WHAT THE EXERCISE ASKS
Reproduce, word for word, everything in the forum thread on clearing snow drifts below from "## Antlerart06 (Feb" down to "(Oct 29, 2008)".

EXCERPT
# # # #
# Call backs for drifting



## stellarsnow (Oct 6, 2014)

Hi Guys,
Looking for some feedback on an issue.
Just took on a new commercial account (condo complex with almost 2 miles of sidewalk) and we cleared it for the first time last Monday night. They thought we did a great job and appreciated us coming back the next day to clear out the drive aprons again after the city plows went through. Today is Friday, almost 4 days later and they want us to come back and clear the walks (all of them) again because of drifting. My question is how long do the rest of you go back to clean up drifting and at what point do you charge them again? It's not a unlimited service after all. I don't mind going back once the next day if they ask but 4 days later after a lot of wind and drifting seems a bit unreasonable to me. I'm trying to be nice about it since they're a new customer but it's a LOT of sidewalk and there is nothing about call backs in our customer service agreement other than coming back within 24 hours to clean the drive aprons.

How would you handle this situation and how do you handle it in your own business?

Thanks!


----------



## Mike_C (Feb 9, 2014)

If there's drifting, I'm charging them to clean it up, doesn't matter if it's the next day after the storm or a week later.


----------



## Banksy (Aug 31, 2005)

Drifting might as well just be another storm. You can't control that, so charge away.


----------



## NBI Lawn (Oct 15, 2007)

Drifting isn't a snow event. If you cleared it after an actual snow event then your job was done. If they want it done again because it drifted in, they have to pay. You have no control over the direction of the wind.


----------



## John_DeereGreen (Jan 2, 2011)

I'm in agreement with all these guys. They want the walks cleared again, they pay again.


----------



## BUFF (Dec 24, 2009)

As many have said bill them for another call assuming they're set up as a per push account, if they want a warranty sell them a seasonal contract.


----------



## BC Handyman (Dec 15, 2010)

BUFF;1923531 said:


> As many have said bill them for another call assuming they're set up as a per push account, if they want a warranty sell them a seasonal contract.


Yup, charge them or sell them a seasonal.


----------



## Derek'sDumpstersInc (Jul 13, 2014)

I have one account, a strip mall, that has a metal awning/overhang along the entire front of the building, which faces north. Needless to say, the overhang collects snow during the storm, only to drop/dump it a day or two or three after the storm and of course it all lands on the sidewalk. It is in my contact that spot cleaning/treating is done at no charge (preformed when I do my routine property checks post storm). However, if when I come back to do my check, the awning has dumped its load, then they are charged for cleaning/treating the walk, for which the price is spelled out on the contract. So, in your case, I would consider it a separate or additional service and bill accordingly.


----------



## Antlerart06 (Feb 28, 2011)

I keep going back I charge per visit I love wind creates more $$ now on my 1 Seasonal account The wind cost me profit but it has to be done


----------



## White Gardens (Oct 29, 2008)

"Big" complex on the North Side of town?


......


----------



## ponyboy (Dec 19, 2006)
# # # #
DATASET CONTENT
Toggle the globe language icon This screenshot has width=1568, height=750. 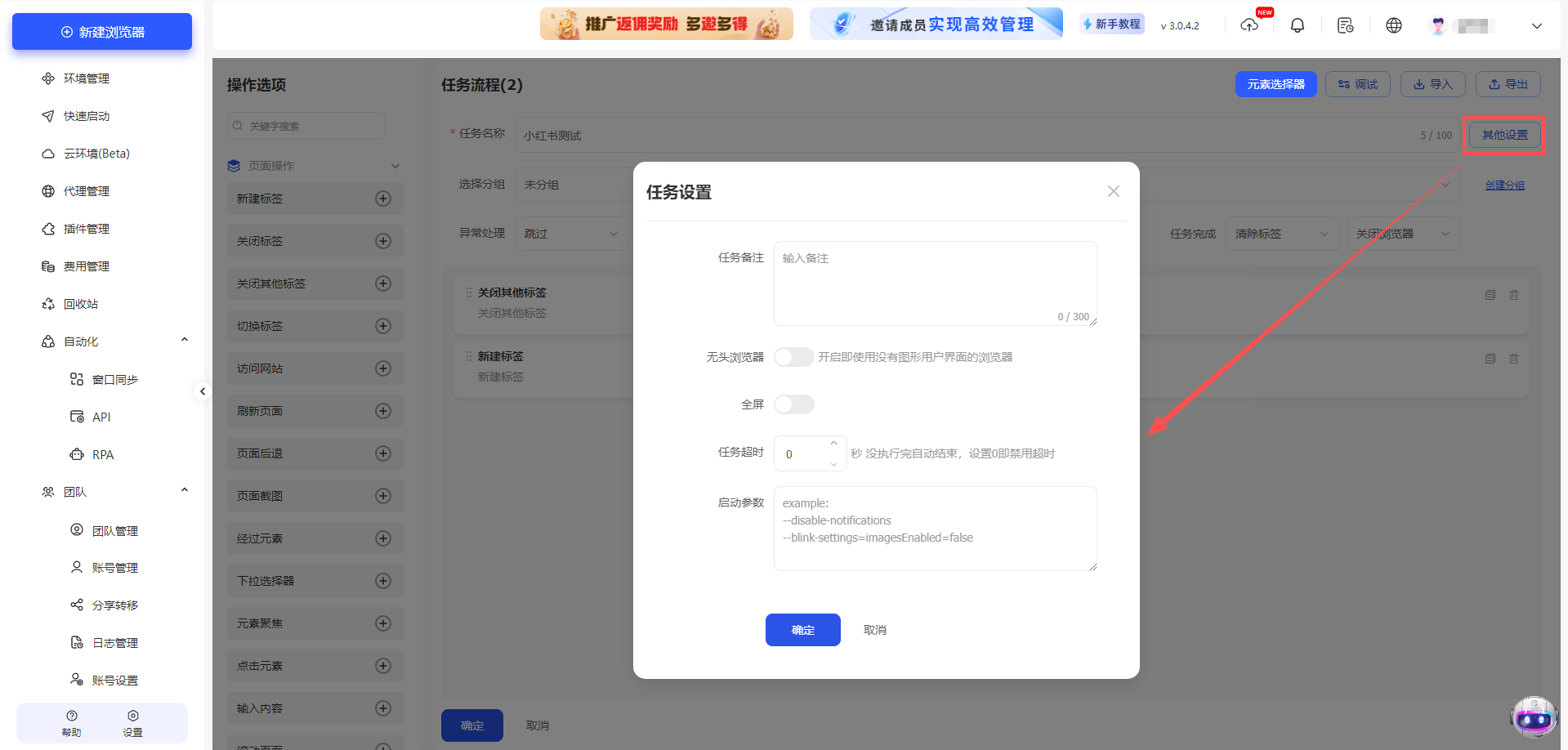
# # # #
FINAL ANSWER
## Antlerart06 (Feb 28, 2011)

I keep going back I charge per visit I love wind creates more $$ now on my 1 Seasonal account The wind cost me profit but it has to be done


----------



## White Gardens (Oct 29, 2008)